Algérie

Un diagnostic juste, un remède insuffisant



La confection de listes électorales est la grande affaire de l'heure des états-majors partisans et des instances locales de leurs formations. L'opération est délicate pour tous, car susceptible d'engendrer des contestations qui peuvent devenir des dissidences préjudiciables qui impacteront négativement leurs scores électoraux.La rue bruit de rumeurs incontrôlables faisant état d'une bourse informelle où se négocient les coûts des candidatures.

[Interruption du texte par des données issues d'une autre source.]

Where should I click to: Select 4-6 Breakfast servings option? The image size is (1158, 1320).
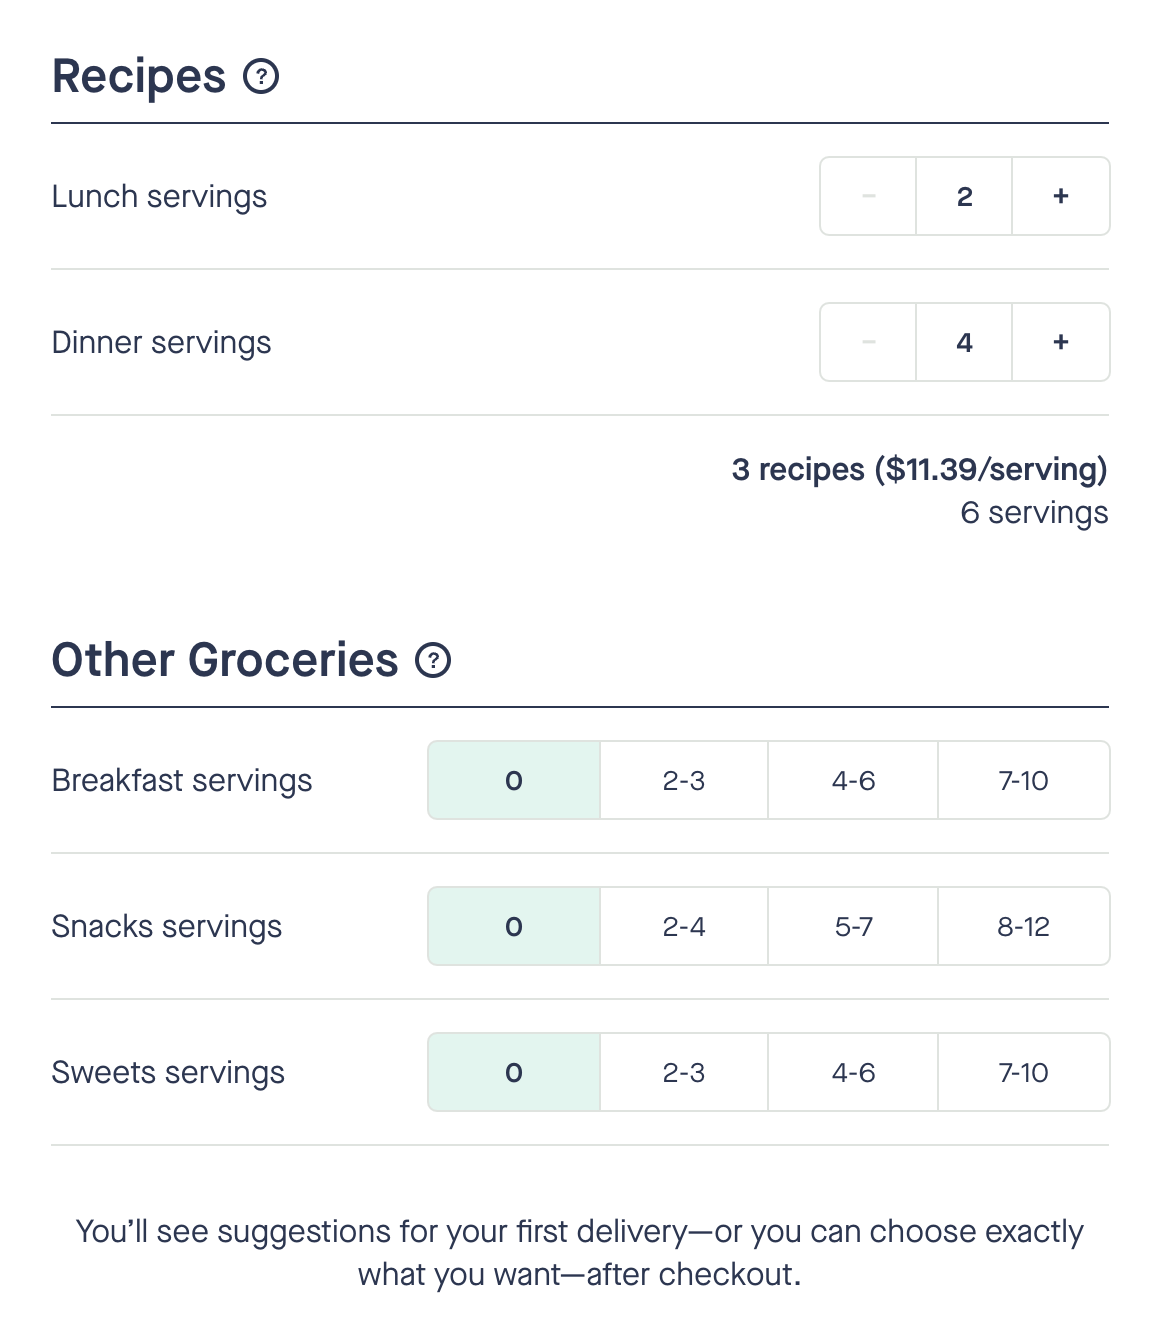click(x=853, y=781)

Ces rumeurs ne sont pas étrangères à l'idée lancée la semaine dernière par le ministre de l'Intérieur qu'il va être possible de réviser fortement à la baisse les salaires des députés ainsi que les indemnités y afférant. L'objectif avec cette révision serait, selon M. Dahou Ould Kablia, de combattre l'absentéisme des parlementaires et de diminuer l'empressement de beaucoup de personnes qui veulent absolument figurer sur les listes de candidatures par motivation strictement mercantile.
Que l'on nous permette de douter du succès d'une telle mesure si elle vient à être adoptée. D'abord parce que, même révisés à la baisse, les émoluments de nos parlementaires resteront encore attractifs, comparés aux salaires distribués dans les autres compartiments de l'activité nationale. Ensuite et surtout parce que les candidats à devenir parlementaires sont de plus en plus des personnes fortunées pour qui leur salaire de député est chose subsidiaire. Pour preuve, ils mettent sur la table (plus exactement en dessous) des sommes colossales pour être portés sur les listes électorales à un rang qui rend possible leur élection.
Ce qui fait grouiller ces «candidats», ce sont les avantages autres que salariaux et sont d'un rapport éminemment lucratif. Etre député, c'est avoir les opportunités de voir s'ouvrir devant soi les portes des cercles du pouvoir où les décisions de toutes natures sont prises. En somme, la possibilité de faire fructifier à l'exponentiel les affaires qui font leur richesse.
Des affaires qui, pour beaucoup d'entre elles, ne sont pas d'une blancheur limpide et ceux qui en sont à la tête susceptibles d'en rendre compte un jour ou l'autre à la justice du pays. Etre député et bénéficier de l'immunité parlementaire protégerait jusqu'à un certain point les personnages entrant dans cette catégorie, d'autant que leur statut parlementaire leur permettra de se tisser un réseau de connaissances et «d'amis» dans les sphères décisionnelles qu'ils pourront actionner quand le besoin se fera sentir pour eux. Des motivations qui, on le voit, sont autrement plus incitatives du point de vue de leurs intérêts.
La bataille des candidatures dans ce qu'elle a de féroce n'oppose pas les militants lambda des formations partisanes, mais cette faune d'enrichis qui ambitionnent de «s'engager dans la politique» pour assurer leurs arrières et pour les ambitieux encore d'accéder au pouvoir pour participer à la redistribution de la rente.
Que le ministre de l'Intérieur ait posé la question de «l'étrange» engouement qu'il y a à figurer sur les listes de candidatures pour la députation, cela tend à prouver que le mouvement a pris des proportions qui inquiètent le sommet de l'Etat, pourtant peu regardant sur la morale en politique ou sur celle qui doit présider au choix des élus dans les institutions de la République. Sa proposition de révision à la baisse du salaire et des indemnités qui vont avec ne résoudra nullement le problème.